- CONSIGNE 1 -
Recopiez fidèlement le passage du billet qui commence par les mots contenant "Mille excuses à" et se termine par "sur un diplodocus.".

- PASSAGE CHOISI -
%%

Mille excuses à mes innombrables lecteurs (merci à vous deux (c) finipe) pour cette absence prolongée, mais le long exposé sur les dispendieux dégâts du ministère Darkos Vador m’a durablement épuisé.
Aussi, quoi de plus symbolique que de reprendre le chemin du clavier en cette Nème « journée d’action » décrétée par nos amis les enseignants, afin de prendre un petit jour de congé sans solde bien mérité ! Car enfin, excusez cette provocation chers collègues, mais je ne vois pas ce qui peut vous motiver d’autre pour que vous laissiez si volontiers une journée de salaire à ces j’en foutres, tant il est évident que cette Nème journée d’action fera autant d’effet à Luc Chatel que les N-1 autres ont fait d’effet à Darkos. Autrement dit, grosso modo l’effet d’un pet de mouche sur un diplodocus.
Pour ce retour - ce n’est que justice – parlons donc encore un peu de l’avenir laborieux de nos chères têtes blondes. Je ne sais pas pour vous, mais pour moi cette préoccupation devient chaque jour plus prégnante. Car enfin ce n’est pas la bravitude de notre Ségolène nationale qui devrait faire son entrée dans le dictionnaire (et le wiktionnaire), mais un autre néologisme dont la ressemblance phonologique avec le premier n’a d’égale que leur différence sémantique : la gravitude.

%%

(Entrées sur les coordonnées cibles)
%%

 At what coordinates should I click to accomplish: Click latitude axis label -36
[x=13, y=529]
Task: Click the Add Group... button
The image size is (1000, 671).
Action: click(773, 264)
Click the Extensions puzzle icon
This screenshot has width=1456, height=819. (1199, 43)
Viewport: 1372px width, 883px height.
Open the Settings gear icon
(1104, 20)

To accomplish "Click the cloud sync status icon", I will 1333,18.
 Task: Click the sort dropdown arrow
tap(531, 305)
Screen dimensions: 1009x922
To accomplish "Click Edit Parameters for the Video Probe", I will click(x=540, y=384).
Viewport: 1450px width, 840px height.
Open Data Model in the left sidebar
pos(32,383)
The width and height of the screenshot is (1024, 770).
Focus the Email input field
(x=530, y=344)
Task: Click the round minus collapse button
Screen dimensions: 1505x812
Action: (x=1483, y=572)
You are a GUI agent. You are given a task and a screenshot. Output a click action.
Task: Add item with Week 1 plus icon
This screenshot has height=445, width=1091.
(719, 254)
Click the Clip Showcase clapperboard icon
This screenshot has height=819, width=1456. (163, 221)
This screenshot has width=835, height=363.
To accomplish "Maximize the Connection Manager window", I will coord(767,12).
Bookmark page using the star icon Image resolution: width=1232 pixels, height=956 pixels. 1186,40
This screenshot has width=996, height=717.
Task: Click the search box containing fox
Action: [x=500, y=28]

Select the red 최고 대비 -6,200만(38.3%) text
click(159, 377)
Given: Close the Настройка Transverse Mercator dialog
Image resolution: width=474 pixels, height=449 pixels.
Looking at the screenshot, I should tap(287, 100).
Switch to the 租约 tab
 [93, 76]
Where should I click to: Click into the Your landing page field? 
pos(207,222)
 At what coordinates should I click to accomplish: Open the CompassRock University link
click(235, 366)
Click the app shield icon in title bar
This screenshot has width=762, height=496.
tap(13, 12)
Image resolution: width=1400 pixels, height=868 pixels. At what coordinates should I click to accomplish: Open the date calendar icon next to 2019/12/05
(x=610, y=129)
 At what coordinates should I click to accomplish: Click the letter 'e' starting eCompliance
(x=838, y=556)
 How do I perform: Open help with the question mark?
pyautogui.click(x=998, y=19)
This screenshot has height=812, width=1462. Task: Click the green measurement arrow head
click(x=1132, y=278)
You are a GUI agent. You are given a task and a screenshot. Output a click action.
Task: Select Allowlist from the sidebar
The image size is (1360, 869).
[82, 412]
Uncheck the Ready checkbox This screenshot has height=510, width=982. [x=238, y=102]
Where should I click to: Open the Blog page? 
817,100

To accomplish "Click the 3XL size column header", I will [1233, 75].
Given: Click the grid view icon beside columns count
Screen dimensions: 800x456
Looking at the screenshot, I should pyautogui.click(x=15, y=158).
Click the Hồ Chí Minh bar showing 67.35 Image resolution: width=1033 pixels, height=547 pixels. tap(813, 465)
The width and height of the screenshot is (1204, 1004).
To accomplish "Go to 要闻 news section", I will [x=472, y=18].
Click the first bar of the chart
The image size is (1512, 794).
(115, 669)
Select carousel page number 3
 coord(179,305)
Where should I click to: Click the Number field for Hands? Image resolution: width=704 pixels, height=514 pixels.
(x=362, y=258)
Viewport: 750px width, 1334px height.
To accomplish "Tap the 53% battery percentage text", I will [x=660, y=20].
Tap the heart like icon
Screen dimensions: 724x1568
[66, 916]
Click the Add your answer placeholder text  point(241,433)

%%

- CONSIGNE 2 -
Mettez sous forme de liste numérotée les lignes des entrées, de celle qui contient "Tap the heart like icon" jusqu'à la fin des entrées, sans les lignes vides.

- RÉSULTAT ATTENDU 1 -
Mille excuses à mes innombrables lecteurs (merci à vous deux (c) finipe) pour cette absence prolongée, mais le long exposé sur les dispendieux dégâts du ministère Darkos Vador m’a durablement épuisé.
Aussi, quoi de plus symbolique que de reprendre le chemin du clavier en cette Nème « journée d’action » décrétée par nos amis les enseignants, afin de prendre un petit jour de congé sans solde bien mérité ! Car enfin, excusez cette provocation chers collègues, mais je ne vois pas ce qui peut vous motiver d’autre pour que vous laissiez si volontiers une journée de salaire à ces j’en foutres, tant il est évident que cette Nème journée d’action fera autant d’effet à Luc Chatel que les N-1 autres ont fait d’effet à Darkos. Autrement dit, grosso modo l’effet d’un pet de mouche sur un diplodocus.

- RÉSULTAT ATTENDU 2 -
1. Tap the heart like icon
2. Screen dimensions: 724x1568
3. [66, 916]
4. Click the Add your answer placeholder text  point(241,433)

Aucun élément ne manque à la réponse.